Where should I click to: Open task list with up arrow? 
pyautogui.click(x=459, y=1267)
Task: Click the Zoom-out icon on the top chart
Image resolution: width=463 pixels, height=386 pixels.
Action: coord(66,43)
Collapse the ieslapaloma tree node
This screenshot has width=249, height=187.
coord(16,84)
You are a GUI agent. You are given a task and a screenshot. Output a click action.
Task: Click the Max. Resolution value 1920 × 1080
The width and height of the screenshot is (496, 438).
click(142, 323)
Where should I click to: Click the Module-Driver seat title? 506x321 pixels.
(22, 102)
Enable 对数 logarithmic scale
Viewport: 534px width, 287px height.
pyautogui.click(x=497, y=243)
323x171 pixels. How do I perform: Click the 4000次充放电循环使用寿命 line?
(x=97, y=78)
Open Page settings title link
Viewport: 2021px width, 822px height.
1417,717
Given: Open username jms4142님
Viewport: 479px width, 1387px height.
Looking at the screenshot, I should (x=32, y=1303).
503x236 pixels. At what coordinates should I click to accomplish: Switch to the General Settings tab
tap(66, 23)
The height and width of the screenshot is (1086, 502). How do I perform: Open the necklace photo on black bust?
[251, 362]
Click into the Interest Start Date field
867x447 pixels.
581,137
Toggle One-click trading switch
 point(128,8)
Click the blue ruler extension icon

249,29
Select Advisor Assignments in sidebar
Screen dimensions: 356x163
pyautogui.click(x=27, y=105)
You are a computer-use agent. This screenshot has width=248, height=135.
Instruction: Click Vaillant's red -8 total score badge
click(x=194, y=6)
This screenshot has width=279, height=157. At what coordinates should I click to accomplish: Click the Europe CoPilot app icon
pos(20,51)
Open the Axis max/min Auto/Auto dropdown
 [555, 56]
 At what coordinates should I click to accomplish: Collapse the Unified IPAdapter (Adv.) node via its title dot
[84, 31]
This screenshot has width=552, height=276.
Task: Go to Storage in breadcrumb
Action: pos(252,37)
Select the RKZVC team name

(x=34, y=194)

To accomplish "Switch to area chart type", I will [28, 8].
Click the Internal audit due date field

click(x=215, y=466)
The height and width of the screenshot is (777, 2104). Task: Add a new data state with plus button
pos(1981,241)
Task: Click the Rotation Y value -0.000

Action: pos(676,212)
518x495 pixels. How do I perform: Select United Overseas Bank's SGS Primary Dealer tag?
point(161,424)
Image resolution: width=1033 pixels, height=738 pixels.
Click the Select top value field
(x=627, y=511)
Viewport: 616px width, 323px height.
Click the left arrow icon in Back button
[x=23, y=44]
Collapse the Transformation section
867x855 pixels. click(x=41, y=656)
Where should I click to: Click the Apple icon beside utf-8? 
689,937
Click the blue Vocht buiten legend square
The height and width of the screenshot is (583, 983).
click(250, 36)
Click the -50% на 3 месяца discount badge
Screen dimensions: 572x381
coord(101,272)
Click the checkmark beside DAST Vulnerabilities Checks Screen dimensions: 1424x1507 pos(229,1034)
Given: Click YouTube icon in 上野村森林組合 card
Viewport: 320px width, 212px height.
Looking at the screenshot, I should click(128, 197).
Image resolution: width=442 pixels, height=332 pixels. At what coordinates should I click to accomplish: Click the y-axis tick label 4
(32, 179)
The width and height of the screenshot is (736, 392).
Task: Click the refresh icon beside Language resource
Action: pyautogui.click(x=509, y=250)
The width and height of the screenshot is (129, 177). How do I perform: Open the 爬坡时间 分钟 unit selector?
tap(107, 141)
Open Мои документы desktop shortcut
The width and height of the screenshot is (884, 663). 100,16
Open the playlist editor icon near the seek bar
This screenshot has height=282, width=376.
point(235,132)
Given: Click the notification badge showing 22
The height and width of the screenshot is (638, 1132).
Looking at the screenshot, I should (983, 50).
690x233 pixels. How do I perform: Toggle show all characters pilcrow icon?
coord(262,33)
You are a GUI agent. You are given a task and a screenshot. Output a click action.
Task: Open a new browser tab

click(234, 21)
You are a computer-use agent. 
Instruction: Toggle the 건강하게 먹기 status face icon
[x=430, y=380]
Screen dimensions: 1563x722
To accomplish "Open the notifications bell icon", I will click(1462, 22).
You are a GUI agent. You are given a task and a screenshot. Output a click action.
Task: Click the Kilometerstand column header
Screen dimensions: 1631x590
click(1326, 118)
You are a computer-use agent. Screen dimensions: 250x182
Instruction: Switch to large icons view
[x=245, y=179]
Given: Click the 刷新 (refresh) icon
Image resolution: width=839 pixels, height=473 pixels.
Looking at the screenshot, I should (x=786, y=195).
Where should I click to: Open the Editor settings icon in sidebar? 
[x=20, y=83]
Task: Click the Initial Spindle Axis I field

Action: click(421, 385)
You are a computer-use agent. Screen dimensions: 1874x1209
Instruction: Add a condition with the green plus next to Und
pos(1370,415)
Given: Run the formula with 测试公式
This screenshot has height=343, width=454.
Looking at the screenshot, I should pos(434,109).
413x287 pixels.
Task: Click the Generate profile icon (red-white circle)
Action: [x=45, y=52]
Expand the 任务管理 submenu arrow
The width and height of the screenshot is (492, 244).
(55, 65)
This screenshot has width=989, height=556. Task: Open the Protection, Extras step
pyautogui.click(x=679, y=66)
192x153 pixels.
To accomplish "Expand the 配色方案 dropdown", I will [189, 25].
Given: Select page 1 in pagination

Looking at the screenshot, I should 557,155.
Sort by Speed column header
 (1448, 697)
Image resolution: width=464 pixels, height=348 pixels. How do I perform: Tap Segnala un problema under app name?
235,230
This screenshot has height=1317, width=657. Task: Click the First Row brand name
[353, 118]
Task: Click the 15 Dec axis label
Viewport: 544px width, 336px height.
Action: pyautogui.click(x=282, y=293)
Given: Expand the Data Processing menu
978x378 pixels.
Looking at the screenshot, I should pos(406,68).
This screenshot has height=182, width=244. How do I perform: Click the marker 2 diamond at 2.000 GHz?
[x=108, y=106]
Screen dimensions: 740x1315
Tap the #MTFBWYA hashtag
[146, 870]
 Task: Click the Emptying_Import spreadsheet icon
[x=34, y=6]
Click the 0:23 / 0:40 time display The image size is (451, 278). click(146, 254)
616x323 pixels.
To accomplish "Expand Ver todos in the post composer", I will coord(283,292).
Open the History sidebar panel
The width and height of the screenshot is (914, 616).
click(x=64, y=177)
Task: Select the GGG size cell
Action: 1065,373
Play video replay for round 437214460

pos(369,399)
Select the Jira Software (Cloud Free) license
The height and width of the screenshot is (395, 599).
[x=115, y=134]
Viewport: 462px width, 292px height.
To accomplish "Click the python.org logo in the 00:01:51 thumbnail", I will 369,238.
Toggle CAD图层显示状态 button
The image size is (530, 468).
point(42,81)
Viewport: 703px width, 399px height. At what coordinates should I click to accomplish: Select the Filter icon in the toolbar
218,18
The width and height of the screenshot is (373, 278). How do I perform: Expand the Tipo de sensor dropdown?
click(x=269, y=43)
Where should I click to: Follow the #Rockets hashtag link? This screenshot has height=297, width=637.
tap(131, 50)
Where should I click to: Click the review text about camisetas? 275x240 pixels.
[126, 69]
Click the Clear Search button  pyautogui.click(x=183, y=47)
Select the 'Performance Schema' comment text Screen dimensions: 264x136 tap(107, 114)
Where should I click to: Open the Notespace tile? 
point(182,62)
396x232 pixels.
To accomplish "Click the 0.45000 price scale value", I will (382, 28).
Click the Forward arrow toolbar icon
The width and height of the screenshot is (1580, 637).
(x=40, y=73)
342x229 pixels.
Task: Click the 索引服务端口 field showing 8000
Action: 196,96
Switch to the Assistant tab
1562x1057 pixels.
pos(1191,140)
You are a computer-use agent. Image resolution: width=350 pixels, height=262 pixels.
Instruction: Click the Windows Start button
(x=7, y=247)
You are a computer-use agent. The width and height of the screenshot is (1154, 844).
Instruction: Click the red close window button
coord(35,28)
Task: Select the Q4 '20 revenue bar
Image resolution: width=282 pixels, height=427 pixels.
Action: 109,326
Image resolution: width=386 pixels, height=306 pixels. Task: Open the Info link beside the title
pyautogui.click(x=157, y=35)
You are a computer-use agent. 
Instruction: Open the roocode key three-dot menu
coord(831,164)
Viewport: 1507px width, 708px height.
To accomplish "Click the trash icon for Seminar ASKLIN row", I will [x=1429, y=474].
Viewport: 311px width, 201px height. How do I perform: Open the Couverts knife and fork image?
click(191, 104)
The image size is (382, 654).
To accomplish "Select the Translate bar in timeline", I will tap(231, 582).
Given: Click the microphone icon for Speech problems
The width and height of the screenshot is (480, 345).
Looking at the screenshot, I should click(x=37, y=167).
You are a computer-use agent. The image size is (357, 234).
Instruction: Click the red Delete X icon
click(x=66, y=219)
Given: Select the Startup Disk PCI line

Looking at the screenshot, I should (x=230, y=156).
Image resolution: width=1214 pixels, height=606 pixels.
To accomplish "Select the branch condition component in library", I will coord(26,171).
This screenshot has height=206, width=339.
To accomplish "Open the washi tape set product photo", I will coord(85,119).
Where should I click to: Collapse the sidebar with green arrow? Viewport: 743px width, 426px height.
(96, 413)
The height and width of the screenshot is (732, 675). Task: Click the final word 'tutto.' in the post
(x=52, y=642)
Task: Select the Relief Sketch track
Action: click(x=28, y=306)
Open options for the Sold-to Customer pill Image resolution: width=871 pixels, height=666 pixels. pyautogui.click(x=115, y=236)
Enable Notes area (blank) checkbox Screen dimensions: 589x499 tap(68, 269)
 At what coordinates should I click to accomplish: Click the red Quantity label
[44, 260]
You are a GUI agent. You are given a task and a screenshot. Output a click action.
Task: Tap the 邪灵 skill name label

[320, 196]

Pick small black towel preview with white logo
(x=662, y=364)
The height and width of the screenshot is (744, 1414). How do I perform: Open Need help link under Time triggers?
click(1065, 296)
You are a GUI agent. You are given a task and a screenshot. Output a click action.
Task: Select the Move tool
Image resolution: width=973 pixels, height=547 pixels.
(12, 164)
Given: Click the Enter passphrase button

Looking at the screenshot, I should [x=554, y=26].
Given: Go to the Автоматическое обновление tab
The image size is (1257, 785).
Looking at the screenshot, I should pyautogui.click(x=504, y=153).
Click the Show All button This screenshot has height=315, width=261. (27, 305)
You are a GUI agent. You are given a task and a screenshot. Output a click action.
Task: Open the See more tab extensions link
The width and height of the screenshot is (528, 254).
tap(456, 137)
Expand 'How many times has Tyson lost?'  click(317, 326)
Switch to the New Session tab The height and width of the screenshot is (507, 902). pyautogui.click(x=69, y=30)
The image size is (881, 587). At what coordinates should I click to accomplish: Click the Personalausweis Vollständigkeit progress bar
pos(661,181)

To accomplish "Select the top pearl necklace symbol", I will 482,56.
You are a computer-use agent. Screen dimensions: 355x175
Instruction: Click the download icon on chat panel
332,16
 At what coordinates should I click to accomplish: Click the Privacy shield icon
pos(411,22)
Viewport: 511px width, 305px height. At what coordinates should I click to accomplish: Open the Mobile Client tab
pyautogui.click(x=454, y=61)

════

§ **Activity**
Set down exactly the lines that begin the records and continue through the line bearing "Given: Open username jms4142님"; include both ends.

§ **Output for this exercise**
Where should I click to: Open task list with up arrow? 
pyautogui.click(x=459, y=1267)
Task: Click the Zoom-out icon on the top chart
Image resolution: width=463 pixels, height=386 pixels.
Action: coord(66,43)
Collapse the ieslapaloma tree node
This screenshot has width=249, height=187.
coord(16,84)
You are a GUI agent. You are given a task and a screenshot. Output a click action.
Task: Click the Max. Resolution value 1920 × 1080
The width and height of the screenshot is (496, 438).
click(142, 323)
Where should I click to: Click the Module-Driver seat title? 506x321 pixels.
(22, 102)
Enable 对数 logarithmic scale
Viewport: 534px width, 287px height.
pyautogui.click(x=497, y=243)
323x171 pixels. How do I perform: Click the 4000次充放电循环使用寿命 line?
(x=97, y=78)
Open Page settings title link
Viewport: 2021px width, 822px height.
1417,717
Given: Open username jms4142님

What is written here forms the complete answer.